自2013年开始,纽约要求所有医院遵循有关流程对脓毒症进行早期识别和治疗。但是,这种更快的对脓毒症患者进行治疗是否能够改善病人预后,仍存有争议。
Time to Treatment and Mortality during Mandated Emergency Care for Sepsis
Background
In 2013, New York began requiring hospitals to follow protocols for the early identification and treatment of sepsis. However, there is controversy about whether more rapid treatment of sepsis improves outcomes in patients.
自2013年开始,纽约要求所有医院遵循有关流程对脓毒症进行早期识别和治疗。但是,这种更快的对脓毒症患者进行治疗是否能够改善病人预后,仍存有争议。
Methods
We studied data from patients with sepsis and septic shock that were reported to the New York State Department of Health from April 1, 2014, to June 30, 2016. Patients had a sepsis protocol initiated within 6 hours after arrival in the emergency department and had all items in a 3-hour bundle of care for patients with sepsis (i.e., blood cultures, broad-spectrum antibiotic agents, and lactate measurement) completed within 12 hours. Multilevel models were used to assess the associations between the time until completion of the 3-hour bundle and risk-adjusted mortality. We also examined the times to the administration of antibiotics and to the completion of an initial bolus of intravenous fluid.

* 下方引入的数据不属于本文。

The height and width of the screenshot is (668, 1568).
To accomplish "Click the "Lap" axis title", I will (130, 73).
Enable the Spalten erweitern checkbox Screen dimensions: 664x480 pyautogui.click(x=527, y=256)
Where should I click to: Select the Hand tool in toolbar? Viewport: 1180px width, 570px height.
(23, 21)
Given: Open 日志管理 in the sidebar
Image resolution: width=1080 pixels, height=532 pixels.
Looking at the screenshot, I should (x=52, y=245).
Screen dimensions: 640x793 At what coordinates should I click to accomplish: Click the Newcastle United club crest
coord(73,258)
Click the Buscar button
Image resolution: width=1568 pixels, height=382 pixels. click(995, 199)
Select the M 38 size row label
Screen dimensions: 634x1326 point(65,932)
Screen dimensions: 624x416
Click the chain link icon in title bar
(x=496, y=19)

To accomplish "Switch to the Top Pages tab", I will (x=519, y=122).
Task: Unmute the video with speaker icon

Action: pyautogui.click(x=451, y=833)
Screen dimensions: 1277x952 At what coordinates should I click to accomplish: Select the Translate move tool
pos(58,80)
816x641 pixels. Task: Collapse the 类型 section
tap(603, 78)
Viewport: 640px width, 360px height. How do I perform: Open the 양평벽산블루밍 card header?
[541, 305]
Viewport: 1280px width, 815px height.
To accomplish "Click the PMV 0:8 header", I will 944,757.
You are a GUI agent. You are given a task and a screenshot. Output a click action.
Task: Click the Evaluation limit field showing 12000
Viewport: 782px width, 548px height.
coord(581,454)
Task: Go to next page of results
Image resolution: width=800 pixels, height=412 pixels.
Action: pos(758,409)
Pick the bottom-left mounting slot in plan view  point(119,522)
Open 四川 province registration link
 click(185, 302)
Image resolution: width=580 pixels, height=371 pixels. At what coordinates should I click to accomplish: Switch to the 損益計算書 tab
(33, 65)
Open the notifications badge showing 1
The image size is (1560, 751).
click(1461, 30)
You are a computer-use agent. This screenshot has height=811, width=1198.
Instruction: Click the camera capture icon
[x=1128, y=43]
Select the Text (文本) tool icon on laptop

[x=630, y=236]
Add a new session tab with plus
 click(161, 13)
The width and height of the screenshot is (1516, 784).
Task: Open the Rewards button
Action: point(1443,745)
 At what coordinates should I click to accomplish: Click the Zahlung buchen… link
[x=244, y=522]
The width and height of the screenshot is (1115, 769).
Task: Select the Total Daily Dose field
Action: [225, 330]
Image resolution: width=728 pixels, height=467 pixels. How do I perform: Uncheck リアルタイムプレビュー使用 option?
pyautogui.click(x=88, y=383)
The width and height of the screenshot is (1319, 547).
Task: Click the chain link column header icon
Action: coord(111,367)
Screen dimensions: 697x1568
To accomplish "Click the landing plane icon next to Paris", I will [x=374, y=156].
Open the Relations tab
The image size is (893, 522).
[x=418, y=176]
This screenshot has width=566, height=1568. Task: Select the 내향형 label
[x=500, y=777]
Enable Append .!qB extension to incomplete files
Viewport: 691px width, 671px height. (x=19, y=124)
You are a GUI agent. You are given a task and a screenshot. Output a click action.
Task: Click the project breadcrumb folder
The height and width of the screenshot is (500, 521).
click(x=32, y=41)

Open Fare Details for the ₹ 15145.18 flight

该研究是对纽约州卫生部2014年4月1日——2016年6月30日脓毒症和脓毒性休克的患者收集信息。对脓毒症患者到达急诊科后6小时内启动脓毒症处理流程,在12小时内对其在进行一个3小时诊疗流程(如血培养、广谱抗生素使用和乳酸水平测量)。用多层次模型评估3小时诊疗流程的完成时间和风险调整后的死亡率之间的关系。同时,该试验也评估抗生素使用时间和初始液体复苏时间与死亡率的关系。
Results
Among 49,331 patients at 149 hospitals, 40,696 (82.5%) had the 3-hour bundle completed within 3 hours. The median time to completion of the 3-hour bundle was 1.30 hours (interquartile range, 0.65 to 2.35), the median time to the administration of antibiotics was 0.95 hours (interquartile range, 0.35 to 1.95), and the median time to completion of the fluid bolus was 2.56 hours (interquartile range, 1.33 to 4.20). Among patients who had the 3-hour bundle completed within 12 hours, a longer time to the completion of the bundle was associated with higher risk-adjusted in-hospital mortality (odds ratio, 1.04 per hour; 95% confidence interval [CI], 1.02 to 1.05; P<0.001), as was a longer time to the administration of antibiotics (odds ratio, 1.04 per hour; 95% CI, 1.03 to 1.06; P<0.001) but not a longer time to the completion of a bolus of intravenous fluids (odds ratio, 1.01 per hour; 95% CI, 0.99 to 1.02; P=0.21).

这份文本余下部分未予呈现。